I'd be really curious to find out what the history of those oft-used EQ sounds are; whether or not Verant bought up a library when making the game, or if they decided to take advantage of non-exclusive licensing after the game took off.
Those elements are
everywhere, and they're spread out across all kinds of libraries. I know I've worked on an animated project before where the music supervisor licensed a "spooky elements" library that had, among many other sounds, a bunch of skeleton crunch/collapse samples and the skeleton giggle that were identical to the EQ elements.
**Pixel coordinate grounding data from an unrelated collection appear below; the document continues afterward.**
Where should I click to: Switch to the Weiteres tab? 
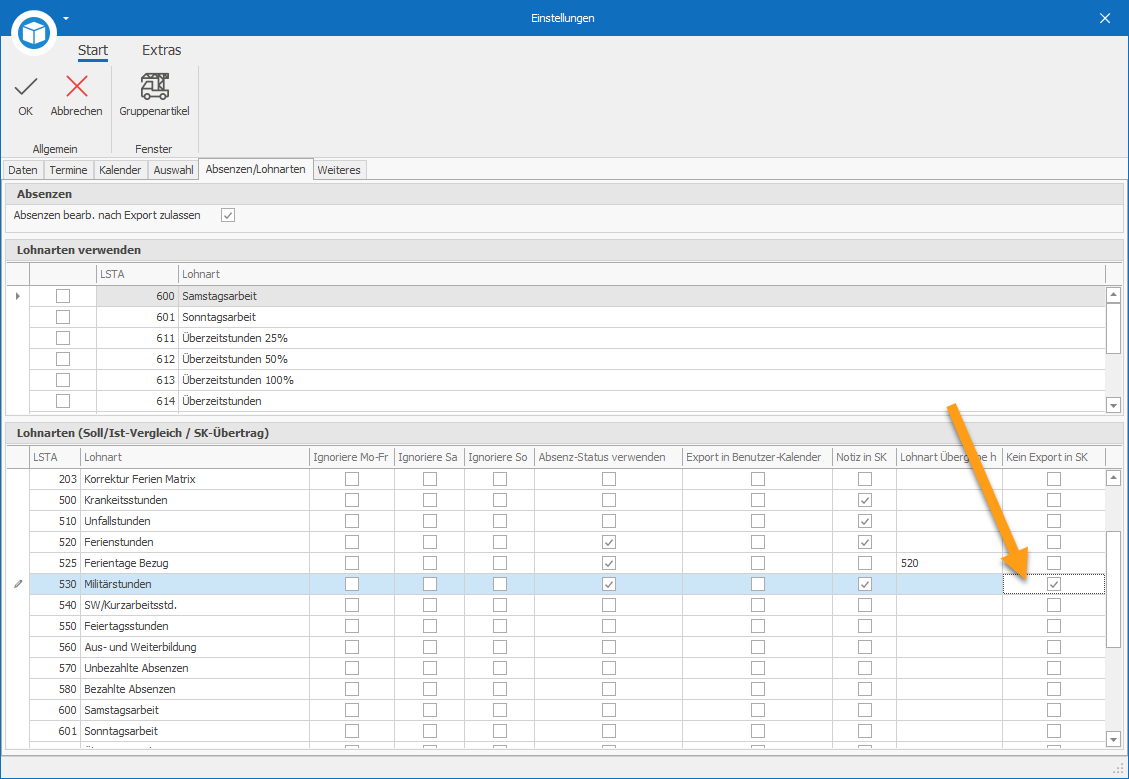[x=338, y=170]
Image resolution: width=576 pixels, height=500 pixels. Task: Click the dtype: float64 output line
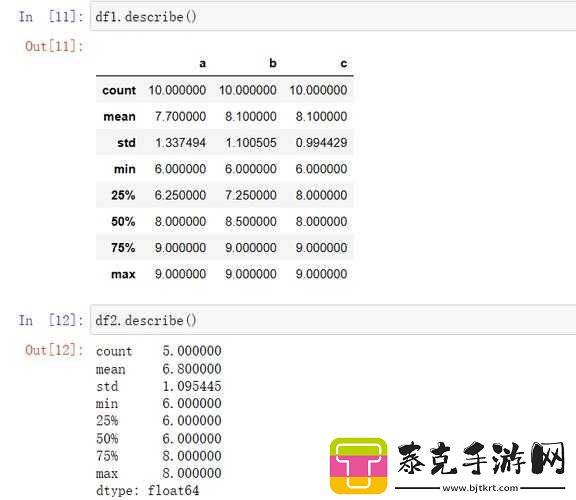tap(148, 490)
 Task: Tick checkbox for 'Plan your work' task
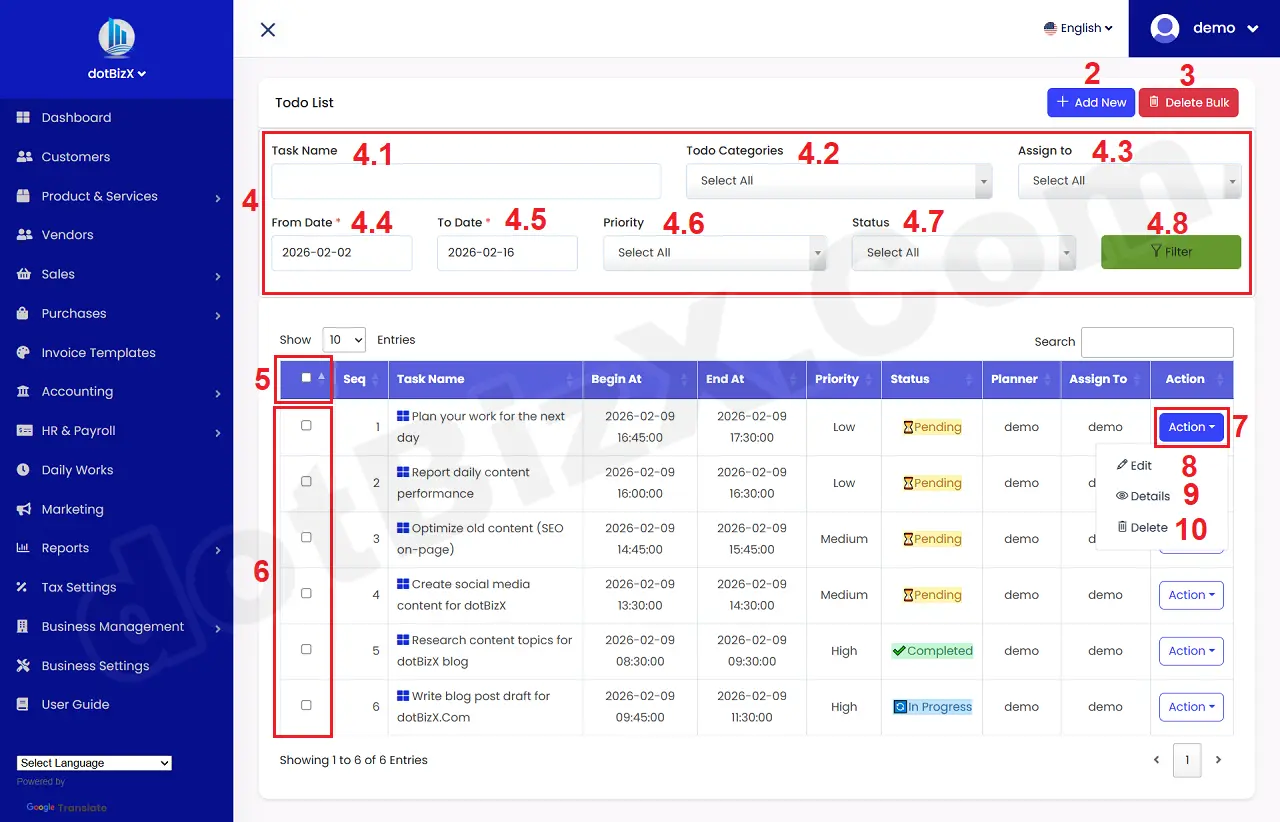pyautogui.click(x=306, y=426)
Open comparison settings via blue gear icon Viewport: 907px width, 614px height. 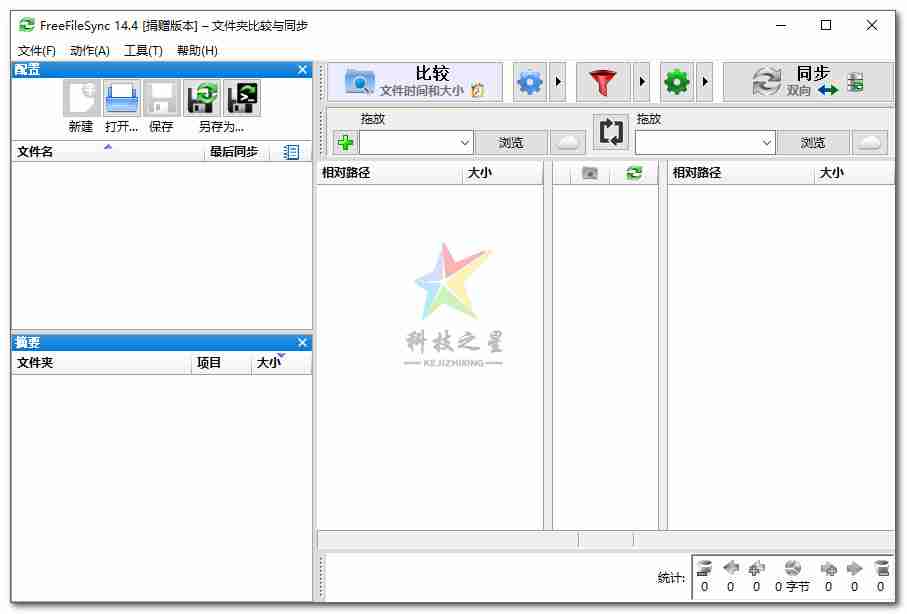[529, 82]
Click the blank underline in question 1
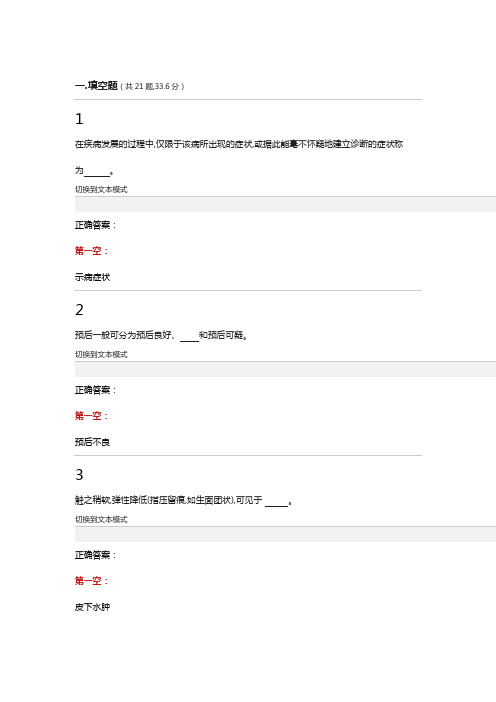 (x=97, y=176)
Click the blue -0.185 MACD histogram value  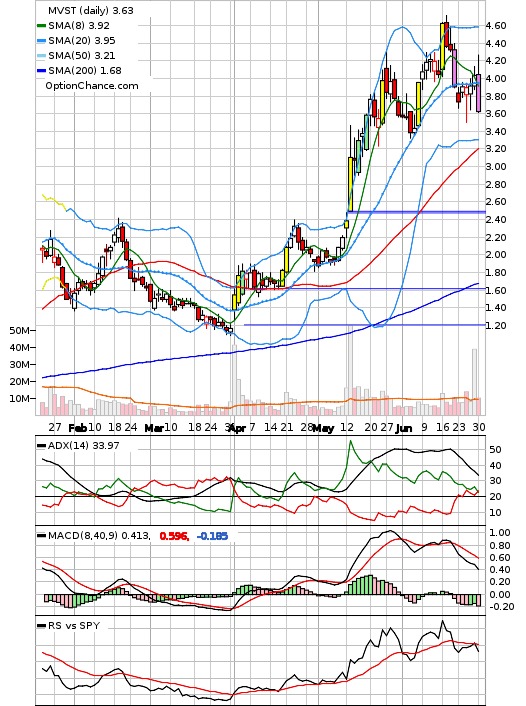212,536
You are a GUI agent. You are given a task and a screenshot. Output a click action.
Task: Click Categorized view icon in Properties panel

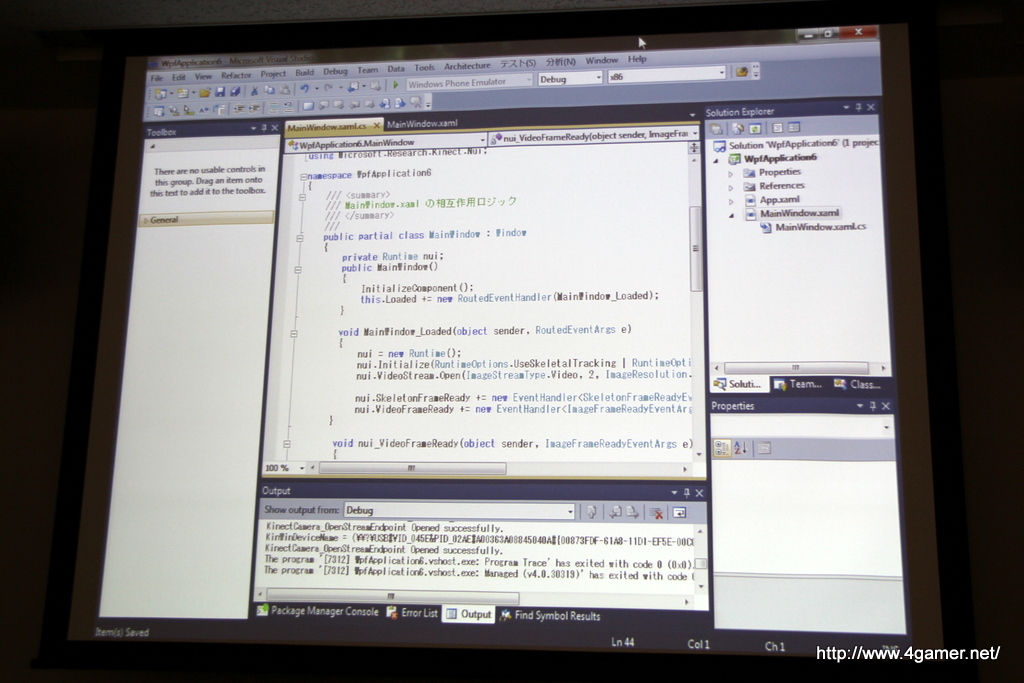(722, 447)
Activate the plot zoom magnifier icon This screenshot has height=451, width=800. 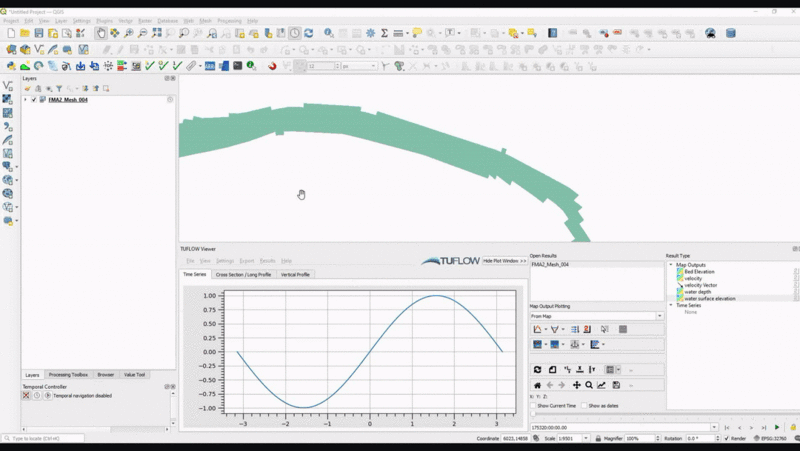[x=589, y=385]
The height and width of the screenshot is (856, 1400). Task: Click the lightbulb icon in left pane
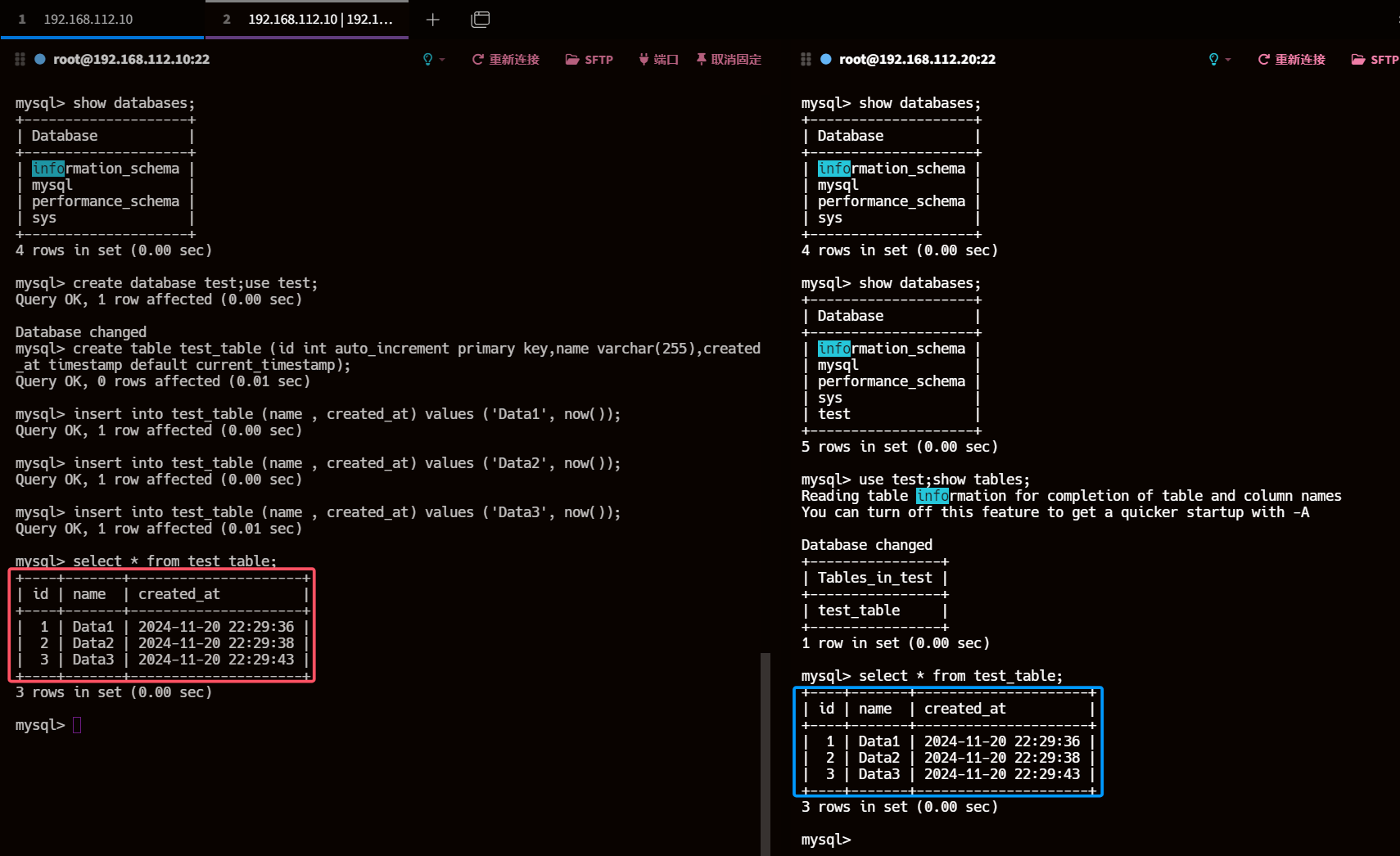427,60
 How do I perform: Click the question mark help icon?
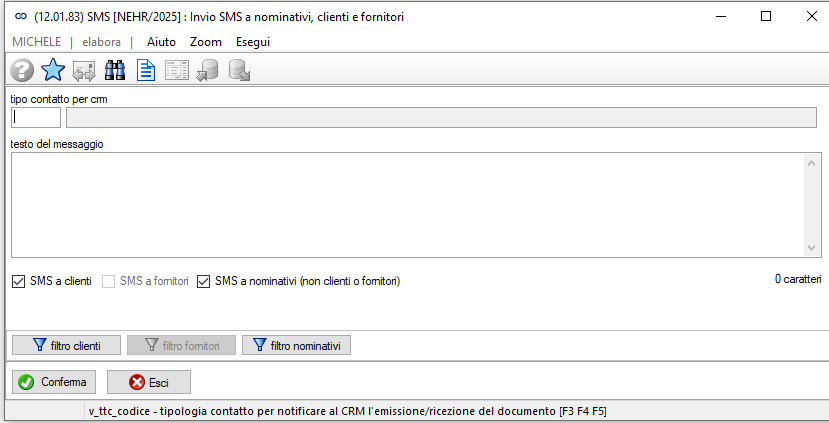[22, 70]
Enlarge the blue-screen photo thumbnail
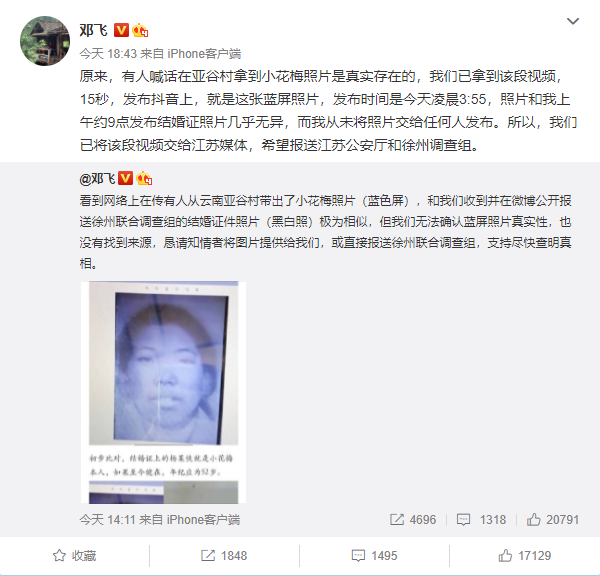This screenshot has width=600, height=576. [163, 392]
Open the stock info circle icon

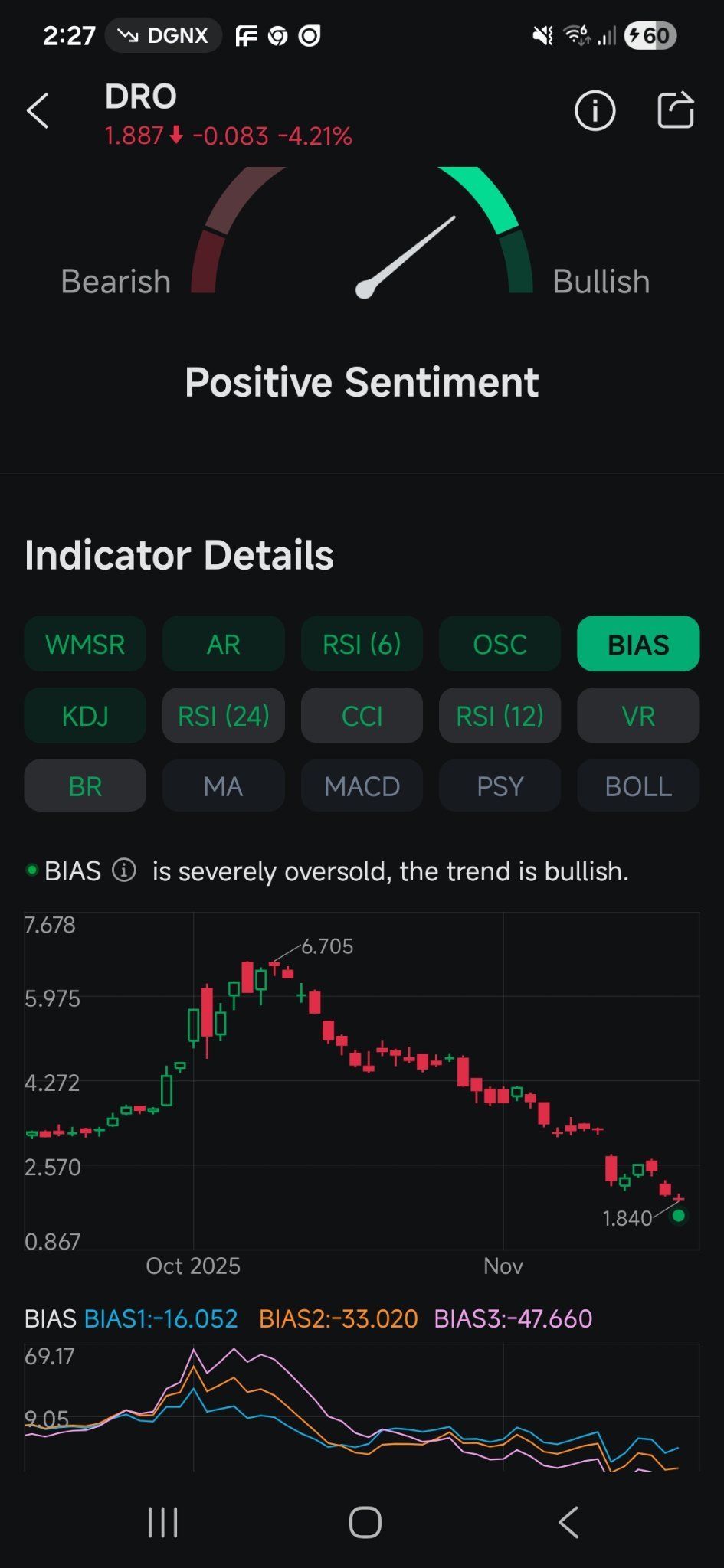point(595,111)
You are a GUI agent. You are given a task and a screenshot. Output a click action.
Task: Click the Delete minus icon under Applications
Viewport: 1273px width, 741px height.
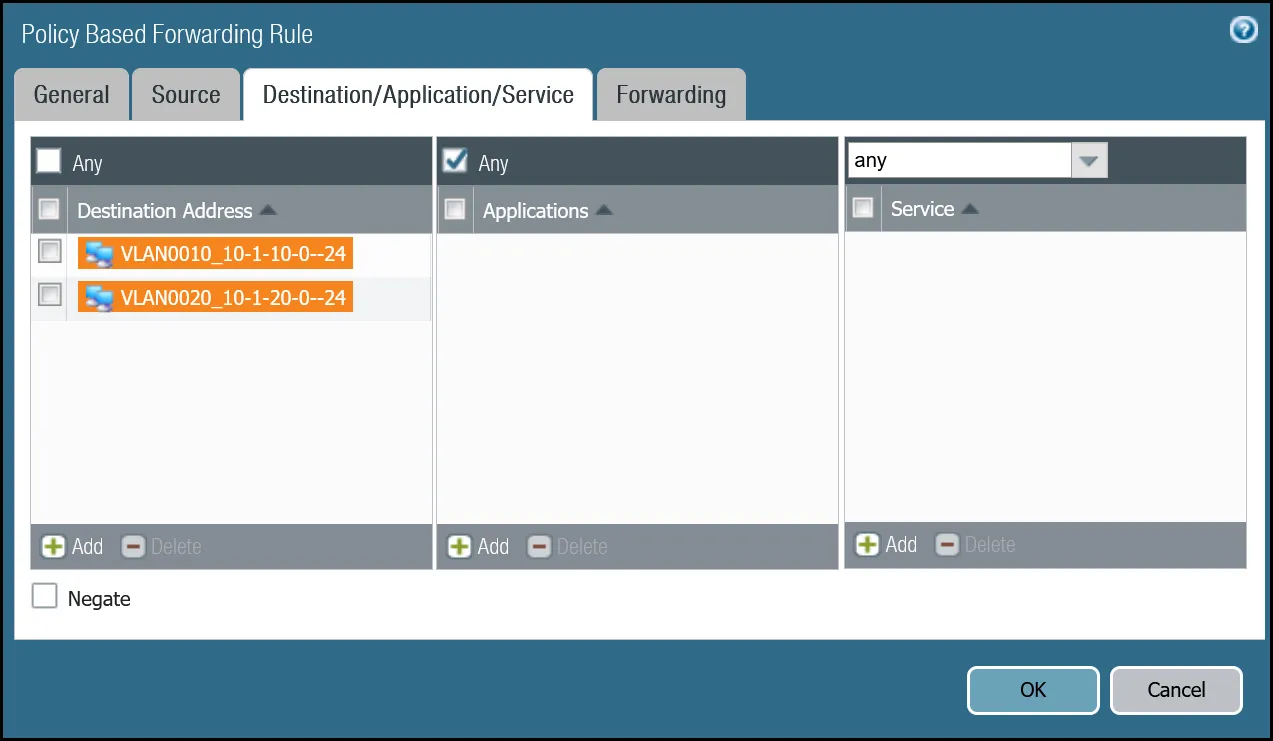pos(539,546)
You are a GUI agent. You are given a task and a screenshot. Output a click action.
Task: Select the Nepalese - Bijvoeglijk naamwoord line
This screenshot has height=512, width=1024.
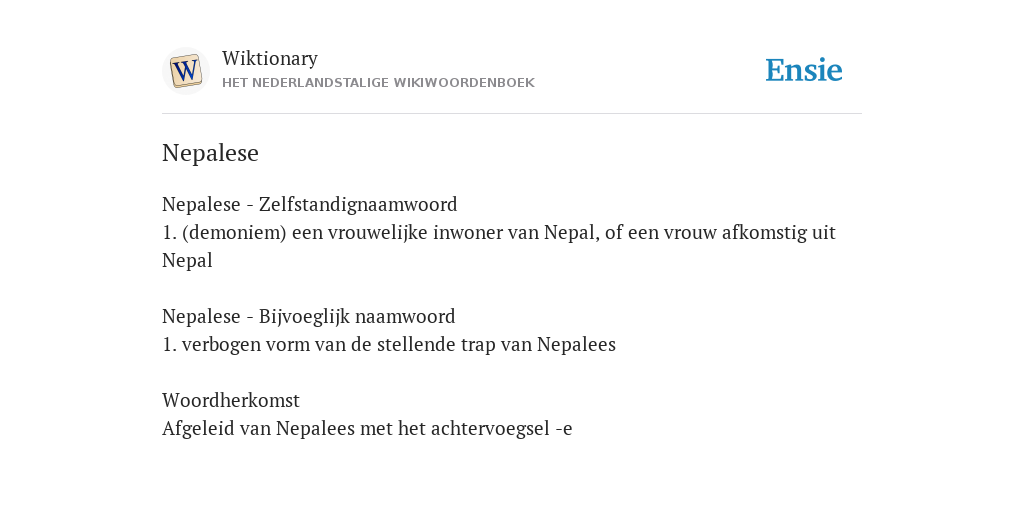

Also, fun fact - a lot of musicians are hardcore gamers (the fuck else do you do with 10 hours of drive time a day), as are a lot of producers/engineers, and they get a huge kick of sneaking samples/elements from games or movies into songs. Take a listen to this track -
http://www.youtube.com/watch?v=CjrTmJrmMj8#t=121
Listen carefully and in the background of the chorus you'll hear a clip of the abjuration spell cast.
I picked this one, not because it's done well but because it's more obvious than most. I personally would have pitch shifted it up so it wasn't rubbing against the track so bad, but whatever.
Kinda related, I've been trying to place this one for a while and I think it's a Toyota Camry open-door sound shifted to G (spoiler alert, it's a Kelly Clarkson track):
http://www.youtube.com/watch?feature...UrFYvl5TE#t=39
If any more examples of EQ/game samples hidden in tracks come to mind, I'll post 'em.